» Exercise aim
For each line of the data below that holds "computer", copy the line.

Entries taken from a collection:
= = = = = = =

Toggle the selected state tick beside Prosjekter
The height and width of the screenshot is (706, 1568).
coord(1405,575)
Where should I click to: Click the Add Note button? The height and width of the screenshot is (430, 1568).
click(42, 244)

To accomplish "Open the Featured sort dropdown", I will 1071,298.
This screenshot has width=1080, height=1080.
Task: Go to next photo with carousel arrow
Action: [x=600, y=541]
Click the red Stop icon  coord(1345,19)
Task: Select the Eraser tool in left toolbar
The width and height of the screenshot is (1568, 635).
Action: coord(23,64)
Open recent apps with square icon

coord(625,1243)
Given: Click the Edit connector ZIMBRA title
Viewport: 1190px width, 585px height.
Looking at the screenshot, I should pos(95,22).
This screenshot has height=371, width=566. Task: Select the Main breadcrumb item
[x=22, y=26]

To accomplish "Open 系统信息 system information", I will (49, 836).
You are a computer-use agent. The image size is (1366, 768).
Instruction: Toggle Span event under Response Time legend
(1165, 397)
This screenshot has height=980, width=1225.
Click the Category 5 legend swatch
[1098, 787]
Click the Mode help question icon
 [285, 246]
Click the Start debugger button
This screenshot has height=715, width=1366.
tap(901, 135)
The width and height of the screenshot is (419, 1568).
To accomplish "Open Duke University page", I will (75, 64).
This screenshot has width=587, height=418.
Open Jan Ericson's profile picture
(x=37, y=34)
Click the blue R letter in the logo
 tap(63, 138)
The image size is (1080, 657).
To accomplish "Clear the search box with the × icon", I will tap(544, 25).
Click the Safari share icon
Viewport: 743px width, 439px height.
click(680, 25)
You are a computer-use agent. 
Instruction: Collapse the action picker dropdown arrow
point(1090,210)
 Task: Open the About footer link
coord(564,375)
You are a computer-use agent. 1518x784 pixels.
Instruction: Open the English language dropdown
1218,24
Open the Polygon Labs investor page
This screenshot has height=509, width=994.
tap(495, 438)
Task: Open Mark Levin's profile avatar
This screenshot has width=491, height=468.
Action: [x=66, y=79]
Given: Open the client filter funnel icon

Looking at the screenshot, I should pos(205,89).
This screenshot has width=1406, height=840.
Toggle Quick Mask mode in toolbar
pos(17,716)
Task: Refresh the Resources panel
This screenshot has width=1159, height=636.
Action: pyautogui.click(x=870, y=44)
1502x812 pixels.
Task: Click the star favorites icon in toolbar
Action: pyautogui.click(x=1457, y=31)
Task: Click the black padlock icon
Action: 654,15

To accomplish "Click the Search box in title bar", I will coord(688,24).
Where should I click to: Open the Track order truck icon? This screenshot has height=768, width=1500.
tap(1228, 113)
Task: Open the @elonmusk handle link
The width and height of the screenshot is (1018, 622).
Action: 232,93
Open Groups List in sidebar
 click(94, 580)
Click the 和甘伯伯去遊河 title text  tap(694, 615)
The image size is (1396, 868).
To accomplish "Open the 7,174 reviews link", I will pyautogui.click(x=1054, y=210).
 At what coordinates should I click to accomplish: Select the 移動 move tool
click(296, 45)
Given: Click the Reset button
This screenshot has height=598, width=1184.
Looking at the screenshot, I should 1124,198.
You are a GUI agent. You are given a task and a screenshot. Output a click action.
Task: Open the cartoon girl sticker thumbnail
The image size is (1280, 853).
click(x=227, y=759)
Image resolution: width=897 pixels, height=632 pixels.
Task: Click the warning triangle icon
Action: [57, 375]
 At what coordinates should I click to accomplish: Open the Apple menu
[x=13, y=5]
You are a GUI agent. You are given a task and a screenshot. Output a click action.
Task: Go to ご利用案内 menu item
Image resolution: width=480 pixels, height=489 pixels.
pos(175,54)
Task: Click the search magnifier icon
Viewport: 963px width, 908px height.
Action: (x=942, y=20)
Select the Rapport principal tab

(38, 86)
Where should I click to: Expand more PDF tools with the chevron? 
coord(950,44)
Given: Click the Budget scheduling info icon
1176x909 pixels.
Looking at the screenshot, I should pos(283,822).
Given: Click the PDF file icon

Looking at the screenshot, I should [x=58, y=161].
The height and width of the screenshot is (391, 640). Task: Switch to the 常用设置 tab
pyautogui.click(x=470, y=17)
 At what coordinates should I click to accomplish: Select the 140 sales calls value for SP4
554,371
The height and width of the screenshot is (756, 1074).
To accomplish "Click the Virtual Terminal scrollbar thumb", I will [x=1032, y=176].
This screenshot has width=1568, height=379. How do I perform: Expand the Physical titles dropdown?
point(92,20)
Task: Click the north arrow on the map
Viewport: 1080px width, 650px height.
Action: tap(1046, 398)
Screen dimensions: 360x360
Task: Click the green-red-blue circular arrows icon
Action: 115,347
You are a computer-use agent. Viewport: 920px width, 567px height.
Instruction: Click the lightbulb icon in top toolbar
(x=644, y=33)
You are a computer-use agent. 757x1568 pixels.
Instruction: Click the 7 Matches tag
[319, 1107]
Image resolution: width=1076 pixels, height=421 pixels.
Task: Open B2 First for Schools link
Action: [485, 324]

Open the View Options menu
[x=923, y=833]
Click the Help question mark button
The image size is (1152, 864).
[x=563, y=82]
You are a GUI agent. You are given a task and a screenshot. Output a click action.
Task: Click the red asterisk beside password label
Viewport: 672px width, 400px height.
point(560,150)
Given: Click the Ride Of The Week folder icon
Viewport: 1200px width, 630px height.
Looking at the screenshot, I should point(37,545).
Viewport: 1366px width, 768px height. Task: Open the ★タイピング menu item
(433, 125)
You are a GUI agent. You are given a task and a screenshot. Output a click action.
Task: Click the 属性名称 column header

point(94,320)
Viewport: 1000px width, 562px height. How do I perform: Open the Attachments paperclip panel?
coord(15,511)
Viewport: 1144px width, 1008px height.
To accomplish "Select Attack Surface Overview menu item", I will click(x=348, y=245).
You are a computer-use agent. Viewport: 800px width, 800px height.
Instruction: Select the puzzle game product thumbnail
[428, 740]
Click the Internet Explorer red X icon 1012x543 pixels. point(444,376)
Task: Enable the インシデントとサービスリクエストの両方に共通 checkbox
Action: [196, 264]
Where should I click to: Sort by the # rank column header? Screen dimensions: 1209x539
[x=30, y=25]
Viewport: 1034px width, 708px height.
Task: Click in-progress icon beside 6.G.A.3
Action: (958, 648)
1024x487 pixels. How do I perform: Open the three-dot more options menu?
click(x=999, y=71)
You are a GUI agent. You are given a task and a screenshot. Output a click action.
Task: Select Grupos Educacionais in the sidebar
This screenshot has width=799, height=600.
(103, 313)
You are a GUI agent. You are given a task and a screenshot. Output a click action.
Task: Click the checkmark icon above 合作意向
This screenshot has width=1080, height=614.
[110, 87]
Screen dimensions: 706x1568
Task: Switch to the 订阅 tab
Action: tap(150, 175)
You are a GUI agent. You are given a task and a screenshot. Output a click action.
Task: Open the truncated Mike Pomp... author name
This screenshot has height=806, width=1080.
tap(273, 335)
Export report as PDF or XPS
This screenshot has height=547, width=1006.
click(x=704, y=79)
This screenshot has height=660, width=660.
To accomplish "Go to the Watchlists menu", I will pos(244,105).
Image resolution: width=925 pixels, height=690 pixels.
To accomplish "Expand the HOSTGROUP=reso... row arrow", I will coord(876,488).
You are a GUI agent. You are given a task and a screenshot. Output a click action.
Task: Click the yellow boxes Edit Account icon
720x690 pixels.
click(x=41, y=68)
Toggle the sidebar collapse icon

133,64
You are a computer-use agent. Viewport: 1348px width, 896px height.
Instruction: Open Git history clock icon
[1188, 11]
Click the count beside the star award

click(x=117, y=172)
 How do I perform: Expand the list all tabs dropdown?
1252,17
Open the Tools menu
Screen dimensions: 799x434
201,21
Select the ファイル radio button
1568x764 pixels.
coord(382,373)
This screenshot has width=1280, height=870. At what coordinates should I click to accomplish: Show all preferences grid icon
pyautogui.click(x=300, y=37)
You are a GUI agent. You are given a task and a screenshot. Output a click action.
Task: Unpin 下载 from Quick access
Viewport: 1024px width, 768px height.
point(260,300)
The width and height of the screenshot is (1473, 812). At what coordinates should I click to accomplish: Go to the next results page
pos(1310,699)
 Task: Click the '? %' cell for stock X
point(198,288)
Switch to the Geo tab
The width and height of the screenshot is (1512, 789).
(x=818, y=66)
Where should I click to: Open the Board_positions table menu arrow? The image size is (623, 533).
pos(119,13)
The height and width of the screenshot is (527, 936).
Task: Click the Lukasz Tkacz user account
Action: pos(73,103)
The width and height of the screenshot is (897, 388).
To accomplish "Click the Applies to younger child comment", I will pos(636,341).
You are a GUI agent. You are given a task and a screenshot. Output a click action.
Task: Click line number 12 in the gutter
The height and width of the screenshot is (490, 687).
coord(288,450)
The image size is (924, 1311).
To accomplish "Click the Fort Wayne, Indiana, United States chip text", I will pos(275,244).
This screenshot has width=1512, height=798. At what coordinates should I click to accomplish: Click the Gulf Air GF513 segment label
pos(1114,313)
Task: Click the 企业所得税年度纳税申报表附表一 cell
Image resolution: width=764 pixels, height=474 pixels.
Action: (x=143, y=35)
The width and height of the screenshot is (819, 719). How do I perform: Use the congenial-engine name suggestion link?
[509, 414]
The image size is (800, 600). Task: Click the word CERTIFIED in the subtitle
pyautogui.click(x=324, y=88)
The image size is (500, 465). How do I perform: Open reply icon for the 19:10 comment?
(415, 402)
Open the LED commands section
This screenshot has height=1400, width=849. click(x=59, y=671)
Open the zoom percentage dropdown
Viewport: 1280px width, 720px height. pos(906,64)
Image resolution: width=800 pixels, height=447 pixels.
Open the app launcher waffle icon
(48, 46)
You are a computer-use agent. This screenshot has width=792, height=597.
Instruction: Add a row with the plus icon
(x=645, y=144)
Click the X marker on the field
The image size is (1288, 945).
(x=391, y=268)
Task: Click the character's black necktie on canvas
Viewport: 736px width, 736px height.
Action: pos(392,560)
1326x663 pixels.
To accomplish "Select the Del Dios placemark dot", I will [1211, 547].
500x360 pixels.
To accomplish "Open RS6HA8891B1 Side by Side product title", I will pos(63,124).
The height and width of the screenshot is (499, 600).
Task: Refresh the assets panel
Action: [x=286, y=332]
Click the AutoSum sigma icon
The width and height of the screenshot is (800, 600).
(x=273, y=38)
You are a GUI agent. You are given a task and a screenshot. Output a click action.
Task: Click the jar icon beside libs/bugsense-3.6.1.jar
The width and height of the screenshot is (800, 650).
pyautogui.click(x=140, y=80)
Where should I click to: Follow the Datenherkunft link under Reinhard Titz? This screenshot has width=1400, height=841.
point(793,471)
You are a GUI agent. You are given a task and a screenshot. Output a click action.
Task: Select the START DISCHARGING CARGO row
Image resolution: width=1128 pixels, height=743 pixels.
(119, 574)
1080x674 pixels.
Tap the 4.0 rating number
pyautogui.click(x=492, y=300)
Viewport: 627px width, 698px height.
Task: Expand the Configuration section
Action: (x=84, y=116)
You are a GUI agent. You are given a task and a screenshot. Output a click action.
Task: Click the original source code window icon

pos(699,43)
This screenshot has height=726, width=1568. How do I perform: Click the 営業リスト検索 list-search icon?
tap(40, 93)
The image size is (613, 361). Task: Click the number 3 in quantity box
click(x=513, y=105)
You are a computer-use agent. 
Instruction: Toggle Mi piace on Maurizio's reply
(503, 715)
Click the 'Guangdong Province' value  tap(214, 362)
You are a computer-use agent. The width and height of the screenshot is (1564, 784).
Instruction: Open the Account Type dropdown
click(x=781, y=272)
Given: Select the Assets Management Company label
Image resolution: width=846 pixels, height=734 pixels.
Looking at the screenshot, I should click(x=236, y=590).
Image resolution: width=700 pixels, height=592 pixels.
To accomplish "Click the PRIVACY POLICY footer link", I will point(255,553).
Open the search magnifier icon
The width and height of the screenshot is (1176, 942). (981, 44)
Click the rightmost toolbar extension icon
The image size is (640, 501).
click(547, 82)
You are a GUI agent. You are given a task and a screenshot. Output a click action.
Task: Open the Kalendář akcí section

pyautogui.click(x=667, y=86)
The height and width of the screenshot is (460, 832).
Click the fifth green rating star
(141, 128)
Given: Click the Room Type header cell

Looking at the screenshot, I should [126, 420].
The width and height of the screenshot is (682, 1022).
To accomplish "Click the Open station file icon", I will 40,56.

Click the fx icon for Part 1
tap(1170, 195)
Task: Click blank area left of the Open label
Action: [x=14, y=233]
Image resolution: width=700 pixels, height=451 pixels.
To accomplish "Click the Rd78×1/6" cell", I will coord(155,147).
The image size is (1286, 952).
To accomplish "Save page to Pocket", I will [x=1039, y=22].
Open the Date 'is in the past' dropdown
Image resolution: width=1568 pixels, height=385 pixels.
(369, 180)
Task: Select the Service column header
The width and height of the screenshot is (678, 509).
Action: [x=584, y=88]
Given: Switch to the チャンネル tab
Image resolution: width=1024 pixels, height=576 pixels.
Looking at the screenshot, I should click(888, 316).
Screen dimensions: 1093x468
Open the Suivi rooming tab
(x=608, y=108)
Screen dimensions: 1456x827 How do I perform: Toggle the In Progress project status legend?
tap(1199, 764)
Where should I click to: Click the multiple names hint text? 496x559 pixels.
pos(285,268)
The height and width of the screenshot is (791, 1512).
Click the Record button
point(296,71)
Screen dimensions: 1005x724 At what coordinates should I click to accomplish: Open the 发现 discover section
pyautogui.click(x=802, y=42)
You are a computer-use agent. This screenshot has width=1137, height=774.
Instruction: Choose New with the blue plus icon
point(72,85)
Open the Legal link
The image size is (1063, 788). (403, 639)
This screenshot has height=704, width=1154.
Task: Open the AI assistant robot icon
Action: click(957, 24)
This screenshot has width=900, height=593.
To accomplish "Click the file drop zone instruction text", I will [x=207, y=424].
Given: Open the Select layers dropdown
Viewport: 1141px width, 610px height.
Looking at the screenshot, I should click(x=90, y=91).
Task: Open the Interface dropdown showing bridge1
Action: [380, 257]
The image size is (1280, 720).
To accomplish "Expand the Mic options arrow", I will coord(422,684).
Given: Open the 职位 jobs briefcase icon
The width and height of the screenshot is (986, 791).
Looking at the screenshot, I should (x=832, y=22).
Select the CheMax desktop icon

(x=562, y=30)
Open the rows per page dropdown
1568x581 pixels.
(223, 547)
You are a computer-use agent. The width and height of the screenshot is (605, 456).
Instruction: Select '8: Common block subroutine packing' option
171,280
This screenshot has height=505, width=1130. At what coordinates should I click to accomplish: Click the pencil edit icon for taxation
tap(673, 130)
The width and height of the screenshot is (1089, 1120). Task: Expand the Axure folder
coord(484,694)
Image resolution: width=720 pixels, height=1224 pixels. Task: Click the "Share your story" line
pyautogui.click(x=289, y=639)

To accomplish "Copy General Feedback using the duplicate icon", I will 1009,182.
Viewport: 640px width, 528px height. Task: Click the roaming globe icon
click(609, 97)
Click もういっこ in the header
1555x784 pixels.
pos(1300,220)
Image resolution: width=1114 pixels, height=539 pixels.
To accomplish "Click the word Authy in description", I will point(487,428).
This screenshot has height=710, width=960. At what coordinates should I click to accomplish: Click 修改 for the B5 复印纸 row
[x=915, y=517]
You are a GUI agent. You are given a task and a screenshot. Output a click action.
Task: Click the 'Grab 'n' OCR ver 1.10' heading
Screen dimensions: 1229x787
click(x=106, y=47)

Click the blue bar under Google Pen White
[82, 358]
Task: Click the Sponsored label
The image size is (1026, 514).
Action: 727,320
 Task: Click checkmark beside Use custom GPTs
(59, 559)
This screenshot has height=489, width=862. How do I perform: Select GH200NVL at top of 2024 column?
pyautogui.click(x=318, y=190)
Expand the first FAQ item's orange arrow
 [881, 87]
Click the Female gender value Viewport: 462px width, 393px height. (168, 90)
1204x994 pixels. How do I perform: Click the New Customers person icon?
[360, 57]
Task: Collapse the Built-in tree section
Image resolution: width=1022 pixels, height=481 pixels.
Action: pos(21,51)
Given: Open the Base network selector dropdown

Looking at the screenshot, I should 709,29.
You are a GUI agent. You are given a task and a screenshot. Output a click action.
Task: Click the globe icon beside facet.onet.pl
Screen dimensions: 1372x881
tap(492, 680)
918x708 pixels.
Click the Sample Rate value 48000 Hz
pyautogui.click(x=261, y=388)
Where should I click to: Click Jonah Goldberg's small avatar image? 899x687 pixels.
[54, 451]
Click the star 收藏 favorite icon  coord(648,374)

= = = = = = =

» Output of the exercise
You are a computer-use agent. The image size is (1366, 768).
You are a computer-use agent. 
You are a computer-use agent. 1518x784 pixels.
You are a computer-use agent. Viewport: 920px width, 567px height.
You are a computer-use agent. 757x1568 pixels.
You are a computer-use agent. Viewport: 800px width, 800px height.
You are a computer-use agent. Viewport: 1348px width, 896px height.
You are a computer-use agent. This screenshot has width=792, height=597.
You are a computer-use agent. 
You are a computer-use agent. The width and height of the screenshot is (1564, 784).
You are a computer-use agent. This screenshot has width=1137, height=774.
You are a computer-use agent. The width and height of the screenshot is (605, 456).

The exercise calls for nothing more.